> **SOURCE TEXT**
* * *
Which argument seems the most reasonable to you? Hopefully, Lulu’s argument convinced you! Even if $4.92 doesn’t seem like much, it was a pretty unusual number to observe in a world where the true means bill totals are equal. The explanation that this difference is due only to “luck of the draw” seems rather suspicious.

11.2.1 Data from the null hypothesis

Let’s now focus in on something Lulu said in her argument:

If this fluctuation is due to sampling variability, we must have gotten really unlucky in our sample! It seems unlikely that we just randomly sampled some big spenders at dinner.

Here, Lulu is claiming that we would have to get quite unlucky to, by pure chance, sample 57 dining parties and see a mean difference of $4.92.

Wouldn’t it be nice if we knew exactly how unlucky that would be?

It would be convenient if we could transport ourselves to an alternate universe, where we know for sure that the true mean bill totals are equal at dinner and at lunch. Then, we could take a sample of 57 dining parties, and see what we observe for the difference of sample means.

If we observe something bigger than $4.92, we will have demonstrated that getting $4.92 just by luck is totally possible, as Earl claims.

If we observe something smaller than $4.92, then maybe it really is unlikely, as Lulu claims.

But if we’re giving ourselves the magic power of alternate universes, why stop at one sample? Let’s take, say, 1000 samples of size 57. For each one, let’s find the difference of sample means.
* * *
> **STORED DATA**
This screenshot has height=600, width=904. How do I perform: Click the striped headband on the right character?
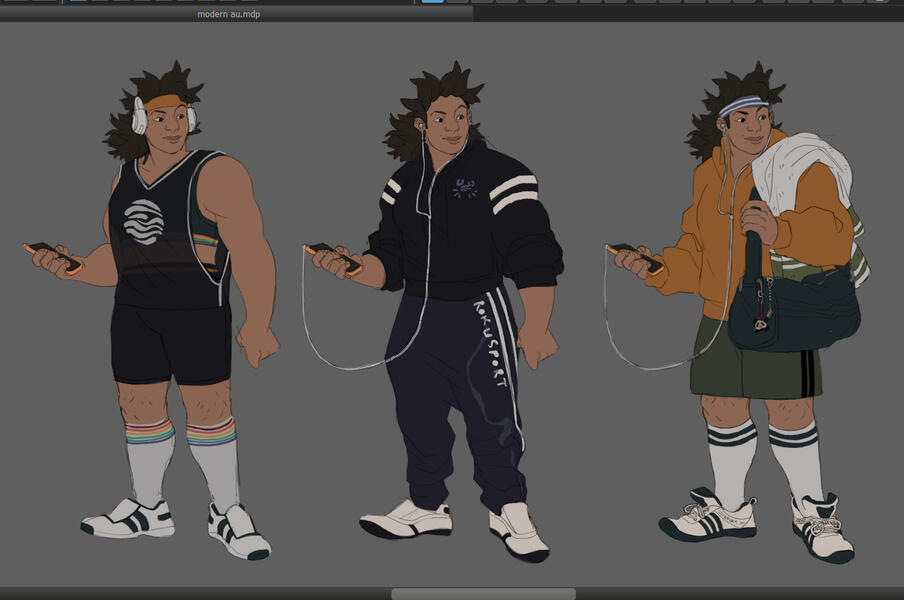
* * *
> **WHAT IS ASKED**
1. Repeat the null-hypothesis text from "But if we’re" up to and including "find the difference of sample means.", swapping "alternate universes" for "parallel worlds".
2. Answer these questions from the null-hypothesis text.
(a) What mean difference in bill totals was observed?
(b) How many dining parties are in the sample?
(c) How many samples does the text propose taking in the alternate universe?

> **RESULTS BY TASK**
1.
But if we’re giving ourselves the magic power of parallel worlds, why stop at one sample? Let’s take, say, 1000 samples of size 57. For each one, let’s find the difference of sample means.

2.
(a) $4.92
(b) 57
(c) 1000